No. Jemalloc is just that good.

1 Like

Simple example, same memory gets reused by allocator even in debug.

FWIW, with the system allocator, it also passes that test.

It may still be the case that jemalloc is beneficial to OPs workload, but don't count glibc out either. :slight_smile:

1 Like

Hi folks -- thanks for the replies and insights. I hadn't even thought of the malloc implementation as a possible influence, but on checking it out it seems the behaviour (including the speed of the program) is the same whether I use the default jemalloc or set the system allocator (which I'm presuming is not jemalloc on Ubuntu Linux).

I guess the real question I'm considering here is whether this sort of instantiate-vectors-in-the-scope-where-they're-used approach is a reasonable design pattern for rust, or whether something closer to my first implementation is preferable. But I expect that's only really answerable on a case by case basis ...

Feel like llvm can hoist the allocation out of an inner scope even if the length of the allocation is determined at runtime, so long as it knows that the length will be the same in each scope.
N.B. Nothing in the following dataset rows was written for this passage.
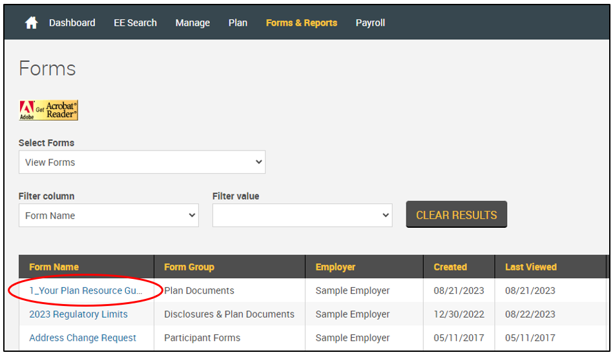
Task: Navigate to the Payroll menu
Action: click(370, 23)
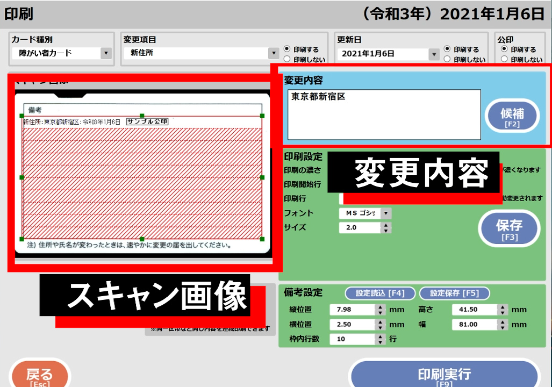The height and width of the screenshot is (387, 552).
Task: Click the 変更内容 text box
Action: click(x=384, y=115)
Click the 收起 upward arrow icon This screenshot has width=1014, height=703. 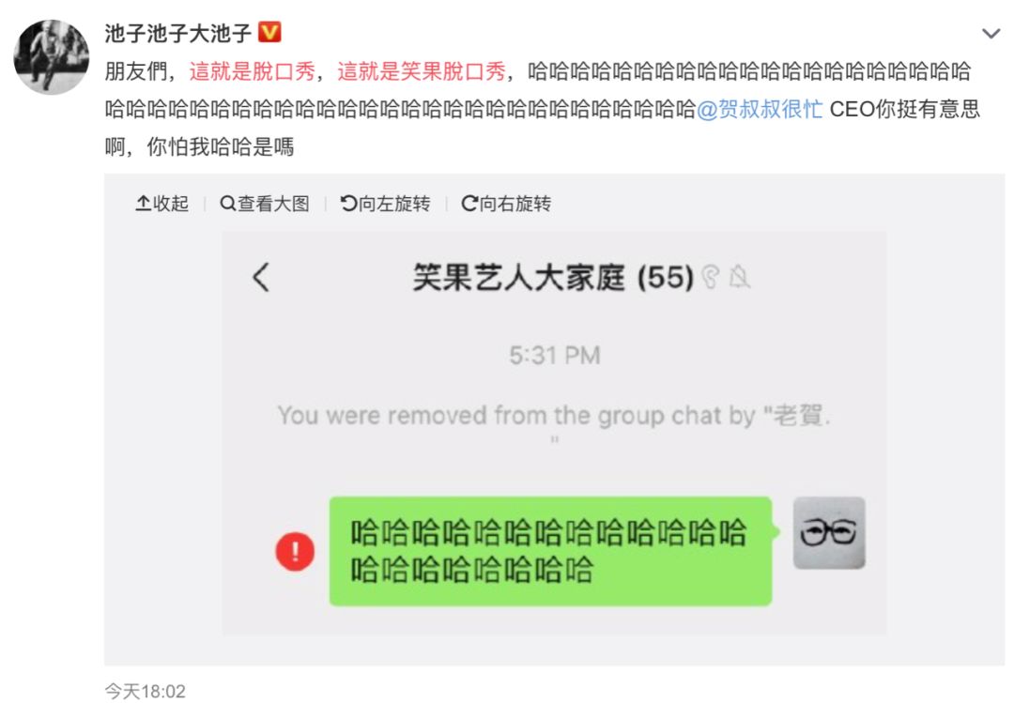coord(143,203)
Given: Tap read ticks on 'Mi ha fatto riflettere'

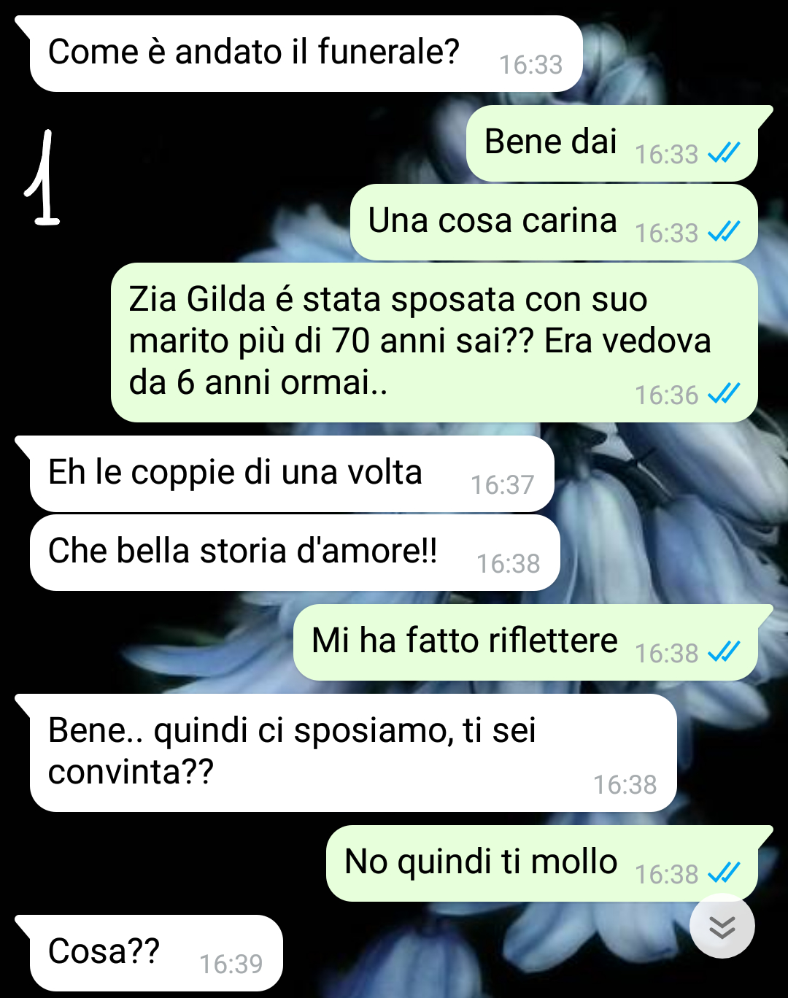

I guess to answer the question of whether this is an allocator optimization or a compiler optimization, we need to know where the allocation is happening. Maybe make a flamegraph? If you see libc / malloc being called for each calculate_* function, then it's not the compiler. If You see it being called once before all of the calculate_* function calls, then it is the compiler.

1 Like

I've not worked with flamegraphs before, and the results of trying weren't very informative, but that may be my inexperience with the technique. I basically tried the technique described on Linux perf Examples and the following was the result:

... which suggests to me that the compiler has done some serious under-the-hood reorganization of things.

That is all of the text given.